Ce geste était attendu après les libérations qui avaient déjà été concédées avant la visite de Benoît XVI en 2012 et un mois après celle de Jean-Paul II en 1998. Mais son ampleur dépasse les amnisties de 2012 (moins de 3000) et 1998 (environ 300).

Granma a précisé que cette mesure tient compte «de la nature des faits pour lesquels (les prisonniers) ont été condamnés, de leur comportement en prison, du temps de peine déjà purgé et de leur santé».

Parmi les bénéficiaires de cette amnistie figurent des détenus âgés de plus de 60 ans ou de moins de 20 ans sans antécédents pénaux, les malades chroniques, les femmes, ceux dont la liberté conditionnelle arrive à échéance en 2016 et les étrangers dont le pays garantit l'extradition.
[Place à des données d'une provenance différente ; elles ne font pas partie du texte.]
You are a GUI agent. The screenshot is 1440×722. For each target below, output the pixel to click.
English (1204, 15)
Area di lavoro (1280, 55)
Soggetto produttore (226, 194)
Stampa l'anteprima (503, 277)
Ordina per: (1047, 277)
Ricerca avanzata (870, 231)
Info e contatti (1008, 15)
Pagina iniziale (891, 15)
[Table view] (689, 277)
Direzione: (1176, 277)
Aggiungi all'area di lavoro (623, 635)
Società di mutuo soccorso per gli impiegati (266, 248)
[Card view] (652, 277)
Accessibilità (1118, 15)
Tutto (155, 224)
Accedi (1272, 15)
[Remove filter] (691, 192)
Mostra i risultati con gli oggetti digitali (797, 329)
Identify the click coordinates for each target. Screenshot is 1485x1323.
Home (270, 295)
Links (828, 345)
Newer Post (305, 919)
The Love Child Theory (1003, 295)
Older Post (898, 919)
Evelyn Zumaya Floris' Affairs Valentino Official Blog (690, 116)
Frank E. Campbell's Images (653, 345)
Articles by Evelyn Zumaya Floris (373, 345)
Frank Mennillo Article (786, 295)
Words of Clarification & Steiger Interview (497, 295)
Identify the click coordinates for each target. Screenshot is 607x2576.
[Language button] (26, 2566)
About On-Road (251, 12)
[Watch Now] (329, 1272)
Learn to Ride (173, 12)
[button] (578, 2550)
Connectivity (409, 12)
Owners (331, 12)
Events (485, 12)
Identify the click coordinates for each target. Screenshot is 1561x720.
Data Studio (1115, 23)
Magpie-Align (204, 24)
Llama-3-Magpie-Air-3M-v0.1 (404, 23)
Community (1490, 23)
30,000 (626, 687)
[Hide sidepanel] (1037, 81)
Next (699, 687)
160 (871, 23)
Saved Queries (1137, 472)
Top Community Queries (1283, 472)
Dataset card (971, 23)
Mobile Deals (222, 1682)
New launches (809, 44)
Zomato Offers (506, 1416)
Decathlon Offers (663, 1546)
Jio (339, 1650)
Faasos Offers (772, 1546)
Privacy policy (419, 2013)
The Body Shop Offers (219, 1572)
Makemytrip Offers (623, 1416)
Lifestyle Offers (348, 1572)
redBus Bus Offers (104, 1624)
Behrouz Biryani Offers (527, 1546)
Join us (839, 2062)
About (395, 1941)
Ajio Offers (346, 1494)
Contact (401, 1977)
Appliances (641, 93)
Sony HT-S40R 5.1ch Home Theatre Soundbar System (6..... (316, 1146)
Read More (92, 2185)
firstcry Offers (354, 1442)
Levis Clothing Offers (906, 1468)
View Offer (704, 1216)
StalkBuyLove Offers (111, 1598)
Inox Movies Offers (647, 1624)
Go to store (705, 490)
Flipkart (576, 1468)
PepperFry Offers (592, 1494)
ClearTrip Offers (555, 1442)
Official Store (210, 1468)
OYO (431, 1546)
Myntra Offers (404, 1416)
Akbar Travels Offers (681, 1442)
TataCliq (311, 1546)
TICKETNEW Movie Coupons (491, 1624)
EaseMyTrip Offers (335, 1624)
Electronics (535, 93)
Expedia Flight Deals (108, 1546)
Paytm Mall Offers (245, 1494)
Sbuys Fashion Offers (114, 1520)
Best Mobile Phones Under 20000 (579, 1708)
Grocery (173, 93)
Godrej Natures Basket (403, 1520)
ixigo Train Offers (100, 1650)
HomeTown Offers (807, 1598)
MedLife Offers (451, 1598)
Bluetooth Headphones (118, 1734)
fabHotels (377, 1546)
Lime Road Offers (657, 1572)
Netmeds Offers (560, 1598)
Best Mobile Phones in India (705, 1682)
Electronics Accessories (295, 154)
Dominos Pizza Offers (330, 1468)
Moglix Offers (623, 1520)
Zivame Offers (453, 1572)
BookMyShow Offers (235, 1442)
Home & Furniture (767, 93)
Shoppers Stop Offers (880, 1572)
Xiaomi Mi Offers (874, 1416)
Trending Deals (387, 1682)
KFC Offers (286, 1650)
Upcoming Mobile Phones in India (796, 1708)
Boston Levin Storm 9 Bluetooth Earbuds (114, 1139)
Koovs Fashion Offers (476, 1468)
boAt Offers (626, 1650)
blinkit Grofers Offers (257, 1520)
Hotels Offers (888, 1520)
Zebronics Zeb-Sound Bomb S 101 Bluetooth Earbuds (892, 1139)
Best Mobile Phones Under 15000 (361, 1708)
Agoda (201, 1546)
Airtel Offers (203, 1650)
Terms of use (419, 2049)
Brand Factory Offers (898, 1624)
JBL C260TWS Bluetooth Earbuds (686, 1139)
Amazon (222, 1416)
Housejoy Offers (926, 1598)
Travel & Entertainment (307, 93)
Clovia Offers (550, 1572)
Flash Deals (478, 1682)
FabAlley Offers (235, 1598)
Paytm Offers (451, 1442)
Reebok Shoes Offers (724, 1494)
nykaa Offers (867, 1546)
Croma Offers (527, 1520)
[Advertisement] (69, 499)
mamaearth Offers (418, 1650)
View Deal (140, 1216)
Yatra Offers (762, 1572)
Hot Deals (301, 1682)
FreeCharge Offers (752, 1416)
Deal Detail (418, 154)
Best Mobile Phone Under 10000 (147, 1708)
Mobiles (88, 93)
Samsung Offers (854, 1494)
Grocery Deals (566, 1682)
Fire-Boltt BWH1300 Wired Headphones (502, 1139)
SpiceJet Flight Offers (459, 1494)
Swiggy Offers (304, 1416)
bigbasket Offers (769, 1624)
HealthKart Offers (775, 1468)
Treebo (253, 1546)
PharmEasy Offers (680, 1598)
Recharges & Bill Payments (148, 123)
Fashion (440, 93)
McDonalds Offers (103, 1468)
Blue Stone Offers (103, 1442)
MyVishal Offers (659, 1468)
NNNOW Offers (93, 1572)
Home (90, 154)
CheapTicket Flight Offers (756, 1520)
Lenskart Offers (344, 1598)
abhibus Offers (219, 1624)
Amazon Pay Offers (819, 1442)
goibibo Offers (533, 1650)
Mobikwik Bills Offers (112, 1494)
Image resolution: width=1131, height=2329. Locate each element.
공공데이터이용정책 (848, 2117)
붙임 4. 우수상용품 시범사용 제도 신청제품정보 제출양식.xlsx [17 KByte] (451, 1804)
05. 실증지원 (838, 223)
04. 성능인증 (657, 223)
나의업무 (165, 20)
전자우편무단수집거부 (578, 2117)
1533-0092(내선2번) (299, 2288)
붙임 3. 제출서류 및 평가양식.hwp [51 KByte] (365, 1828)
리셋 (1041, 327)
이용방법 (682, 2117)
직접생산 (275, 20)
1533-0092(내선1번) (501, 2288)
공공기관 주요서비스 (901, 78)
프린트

À l'exception de quelques cas «humanitaires», sont en revanche maintenus sous les verrous les auteurs d'assassinats, meurtres, viols, actes pédophiles, trafic de drogue, violences et atteintes à la sûreté de l'État.

Sont également privés de libération les auteurs de «vol et d'abattage illégal de bétail», délits traditionnellement passibles de plusieurs années de prison sur l'île.

Rôle décisif de l'Église

À Cuba, les autorités n'ont pas publié de chiffres sur le nombre de prisonniers depuis 2012. À cette époque, la population carcérale était estimée à environ 57 000 détenus répartis dans 200 centres-pénitenciers.

Après des années de fortes tensions, les relations entre l'Église et les autorités cubaines se sont progressivement détendues dans les années 2000, dans la foulée de la visite de Jean-Paul II, qui entretenait de bonnes relations avec Fidel Castro.

Et en 2010, le cardinal Jaime Ortega, chef de l'Église cubaine, avait mené auprès des autorités une médiation décisive pour la libération de quelque 130 dissidents, ouvrant un dialogue jamais interrompu depuis avec le régime de Raúl Castro, qui a succédé à son frère à partir de 2006.

Seule institution non officielle reconnue à Cuba, l'Église constitue aujourd'hui l'unique interlocuteur politique des autorités.

Elle a apporté son appui aux réformes économiques lancées par Raúl Castro, qui en retour a facilité l'accès de l'Église aux médias d'État, la diffusion de revues paroissiales et l'ouverture à l'automne 2010 du premier séminaire à Cuba depuis un demi-siècle.

Après la libération en janvier dernier de 53 prisonniers dans le cadre du dégel avec les États-Unis, il n'existe officiellement plus de prisonniers politiques dans les prisons du pays, même si la Commission cubaine des droits de l'homme (CCDH, interdite, mais tolérée par les autorités) en dénombre encore une soixantaine.

Attendu sur l'île le 19 septembre, le souverain pontife doit successivement se rendre à La Havane, Holguin (nord-est) et Santiago de Cuba (sud-est), et doit s'entretenir en privé avec Raúl Castro.

Artisan du rapprochement historique entre La Havane et Washington, François se rendra ensuite aux États-Unis.